Paulo Eduardo Lima Martins (born 20 April 1981) is a Brazilian politician, monarchist and journalist.

==Early life and career==

Martins was born on 20 April 1981 in Presidente Venceslau. Prior to his political career, Martins was a journalist. He worked for the network Rede Massa, an affiliate of the Sistema Brasileiro de Televisão.

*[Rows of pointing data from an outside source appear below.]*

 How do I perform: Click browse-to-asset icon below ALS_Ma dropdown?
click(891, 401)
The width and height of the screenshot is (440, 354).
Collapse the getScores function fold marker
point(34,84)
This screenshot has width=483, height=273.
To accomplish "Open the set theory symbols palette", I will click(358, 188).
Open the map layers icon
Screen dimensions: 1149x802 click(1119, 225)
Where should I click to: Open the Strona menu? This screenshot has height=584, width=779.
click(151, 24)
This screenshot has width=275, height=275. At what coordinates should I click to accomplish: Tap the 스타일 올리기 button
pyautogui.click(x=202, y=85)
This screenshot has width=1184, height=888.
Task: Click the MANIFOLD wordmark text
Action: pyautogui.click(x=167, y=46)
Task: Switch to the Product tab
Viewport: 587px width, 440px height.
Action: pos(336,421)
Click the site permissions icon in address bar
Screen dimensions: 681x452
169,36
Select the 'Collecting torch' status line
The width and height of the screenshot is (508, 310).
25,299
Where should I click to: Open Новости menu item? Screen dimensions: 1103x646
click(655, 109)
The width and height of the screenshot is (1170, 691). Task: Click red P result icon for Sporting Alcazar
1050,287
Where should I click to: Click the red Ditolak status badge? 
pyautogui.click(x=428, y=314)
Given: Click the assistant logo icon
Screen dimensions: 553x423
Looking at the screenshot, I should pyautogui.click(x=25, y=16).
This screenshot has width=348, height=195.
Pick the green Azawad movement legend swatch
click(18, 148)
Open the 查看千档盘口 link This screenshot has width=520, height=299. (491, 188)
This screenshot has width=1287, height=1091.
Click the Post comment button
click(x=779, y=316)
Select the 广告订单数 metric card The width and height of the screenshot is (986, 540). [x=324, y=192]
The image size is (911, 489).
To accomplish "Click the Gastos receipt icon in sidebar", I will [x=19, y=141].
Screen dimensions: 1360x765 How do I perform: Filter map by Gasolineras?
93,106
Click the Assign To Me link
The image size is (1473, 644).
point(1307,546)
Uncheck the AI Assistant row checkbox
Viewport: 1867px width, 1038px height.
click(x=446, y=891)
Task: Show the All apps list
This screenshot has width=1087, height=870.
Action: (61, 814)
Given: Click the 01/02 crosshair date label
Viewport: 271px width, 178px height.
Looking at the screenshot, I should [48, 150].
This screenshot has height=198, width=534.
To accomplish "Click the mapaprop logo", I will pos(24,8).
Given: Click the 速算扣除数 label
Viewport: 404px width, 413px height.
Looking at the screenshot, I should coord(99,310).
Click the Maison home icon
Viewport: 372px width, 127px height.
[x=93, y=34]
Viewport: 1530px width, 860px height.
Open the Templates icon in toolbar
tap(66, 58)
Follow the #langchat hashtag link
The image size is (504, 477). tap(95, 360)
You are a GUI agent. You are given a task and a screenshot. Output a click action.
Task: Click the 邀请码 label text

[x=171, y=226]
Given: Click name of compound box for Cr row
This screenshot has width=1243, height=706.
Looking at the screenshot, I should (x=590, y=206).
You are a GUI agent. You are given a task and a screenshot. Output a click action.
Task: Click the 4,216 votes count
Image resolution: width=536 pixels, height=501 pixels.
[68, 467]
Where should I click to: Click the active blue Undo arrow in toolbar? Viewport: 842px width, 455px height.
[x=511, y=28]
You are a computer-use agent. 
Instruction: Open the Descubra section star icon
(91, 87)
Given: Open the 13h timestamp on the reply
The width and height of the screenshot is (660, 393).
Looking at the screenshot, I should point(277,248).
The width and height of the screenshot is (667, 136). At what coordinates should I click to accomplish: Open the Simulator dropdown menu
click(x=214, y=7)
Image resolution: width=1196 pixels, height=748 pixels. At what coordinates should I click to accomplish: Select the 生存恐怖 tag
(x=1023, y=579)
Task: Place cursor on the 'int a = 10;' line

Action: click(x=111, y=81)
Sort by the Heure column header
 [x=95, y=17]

In 2014, his program was taken off the air, as Martins's commentary became critical of Dilma Rousseff. The program was later reinstated.

==Political career==

As a member of the Brazilian Social Democracy Party, he contested the 2014 Brazilian parliamentary election, receiving 63,970 votes. This vote share placed Martins fourth on a list of alternate deputies. Martins took office in the Chamber of Deputies on 17 April 2016, to replace legislators Valdir Rossoni and Edmar Arruda, as the candidates ahead of him, Osmar Bertoldi and Reinhold Stephanes, could not.

Martins returned to the Chamber of Deputies in 2018, winning election as a Social Christian Party candidate. He has supported the monarchy of Brazil reclaiming ownership of the Guanabara Palace. In May 2020, Martins posted to Twitter a letter from the Chinese embassy in Brazil addressed to Brazilian deputies, asking them not to acknowledge the second inauguration of Tsai Ing-wen, president of the Republic of China, more commonly known as Taiwan. Martins ignored the suggestion, tweeting "In this letter, the totalitarian Chinese government told the Brazilian Chamber of Deputies and its congresspeople to remain silent about Taiwan's presidential inauguration. This is an affront. Though I am late, I congratulate Tsai Ing-wen on her inauguration." Subsequently #VivaTaiwan trended on Twitter, with responses from other Brazilians, Tsai Ing-wen, and Taiwan's Ministry of Foreign Affairs.

==Partido Novo (New Party)==
In 2025 he filiated with the Partido Novo.